■ PROBLEM REQUIREMENTS
Retype the tail of the data exactly, starting at the line containing "Task: Select the Tray2 tab" and stopping at the last line.

Pixel coordinate grounding data

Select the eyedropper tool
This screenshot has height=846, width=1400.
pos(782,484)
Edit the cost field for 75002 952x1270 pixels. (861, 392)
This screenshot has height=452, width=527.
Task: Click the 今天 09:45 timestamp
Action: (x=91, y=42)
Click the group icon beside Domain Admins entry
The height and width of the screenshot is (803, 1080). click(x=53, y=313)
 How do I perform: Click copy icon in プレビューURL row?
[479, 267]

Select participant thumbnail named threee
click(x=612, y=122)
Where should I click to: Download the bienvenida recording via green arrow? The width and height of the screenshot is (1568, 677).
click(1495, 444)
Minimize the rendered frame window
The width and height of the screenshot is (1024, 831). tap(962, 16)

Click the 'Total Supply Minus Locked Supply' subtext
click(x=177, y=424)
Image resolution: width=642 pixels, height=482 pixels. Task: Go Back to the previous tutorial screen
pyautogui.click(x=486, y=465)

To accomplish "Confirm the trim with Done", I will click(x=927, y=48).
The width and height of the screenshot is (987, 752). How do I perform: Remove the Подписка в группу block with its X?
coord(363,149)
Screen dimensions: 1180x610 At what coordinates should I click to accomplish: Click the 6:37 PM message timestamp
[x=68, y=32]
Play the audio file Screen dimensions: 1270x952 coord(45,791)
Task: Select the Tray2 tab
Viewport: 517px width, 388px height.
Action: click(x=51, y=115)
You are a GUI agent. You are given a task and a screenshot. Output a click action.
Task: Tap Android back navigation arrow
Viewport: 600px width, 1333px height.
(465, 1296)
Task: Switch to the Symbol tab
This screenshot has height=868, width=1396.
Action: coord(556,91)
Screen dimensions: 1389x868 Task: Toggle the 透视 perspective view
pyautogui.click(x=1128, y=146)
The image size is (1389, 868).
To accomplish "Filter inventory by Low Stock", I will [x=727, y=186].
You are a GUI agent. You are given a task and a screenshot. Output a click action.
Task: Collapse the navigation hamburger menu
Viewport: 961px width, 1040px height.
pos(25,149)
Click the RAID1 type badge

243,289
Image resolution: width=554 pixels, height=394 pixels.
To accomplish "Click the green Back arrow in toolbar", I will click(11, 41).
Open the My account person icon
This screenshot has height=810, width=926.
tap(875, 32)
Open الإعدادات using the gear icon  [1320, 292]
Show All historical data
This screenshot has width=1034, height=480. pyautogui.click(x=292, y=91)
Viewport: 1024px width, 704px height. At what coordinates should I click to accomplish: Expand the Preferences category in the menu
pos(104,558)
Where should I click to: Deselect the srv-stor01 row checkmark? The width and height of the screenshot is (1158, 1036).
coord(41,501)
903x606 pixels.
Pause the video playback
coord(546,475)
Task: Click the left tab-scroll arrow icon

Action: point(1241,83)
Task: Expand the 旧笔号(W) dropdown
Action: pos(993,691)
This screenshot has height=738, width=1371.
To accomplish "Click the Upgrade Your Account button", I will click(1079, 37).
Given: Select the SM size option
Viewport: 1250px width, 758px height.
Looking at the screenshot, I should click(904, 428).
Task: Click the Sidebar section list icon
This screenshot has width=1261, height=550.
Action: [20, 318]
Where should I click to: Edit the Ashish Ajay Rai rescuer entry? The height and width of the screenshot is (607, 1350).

■ EXERCISE RESPONSE
Task: Select the Tray2 tab
Viewport: 517px width, 388px height.
Action: click(x=51, y=115)
You are a GUI agent. You are given a task and a screenshot. Output a click action.
Task: Tap Android back navigation arrow
Viewport: 600px width, 1333px height.
(465, 1296)
Task: Switch to the Symbol tab
This screenshot has height=868, width=1396.
Action: coord(556,91)
Screen dimensions: 1389x868 Task: Toggle the 透视 perspective view
pyautogui.click(x=1128, y=146)
The image size is (1389, 868).
To accomplish "Filter inventory by Low Stock", I will [x=727, y=186].
You are a GUI agent. You are given a task and a screenshot. Output a click action.
Task: Collapse the navigation hamburger menu
Viewport: 961px width, 1040px height.
pos(25,149)
Click the RAID1 type badge

243,289
Image resolution: width=554 pixels, height=394 pixels.
To accomplish "Click the green Back arrow in toolbar", I will click(11, 41).
Open the My account person icon
This screenshot has height=810, width=926.
tap(875, 32)
Open الإعدادات using the gear icon  [1320, 292]
Show All historical data
This screenshot has width=1034, height=480. pyautogui.click(x=292, y=91)
Viewport: 1024px width, 704px height. At what coordinates should I click to accomplish: Expand the Preferences category in the menu
pos(104,558)
Where should I click to: Deselect the srv-stor01 row checkmark? The width and height of the screenshot is (1158, 1036).
coord(41,501)
903x606 pixels.
Pause the video playback
coord(546,475)
Task: Click the left tab-scroll arrow icon

Action: point(1241,83)
Task: Expand the 旧笔号(W) dropdown
Action: pos(993,691)
This screenshot has height=738, width=1371.
To accomplish "Click the Upgrade Your Account button", I will click(1079, 37).
Given: Select the SM size option
Viewport: 1250px width, 758px height.
Looking at the screenshot, I should click(904, 428).
Task: Click the Sidebar section list icon
This screenshot has width=1261, height=550.
Action: [20, 318]
Where should I click to: Edit the Ashish Ajay Rai rescuer entry? The height and width of the screenshot is (607, 1350).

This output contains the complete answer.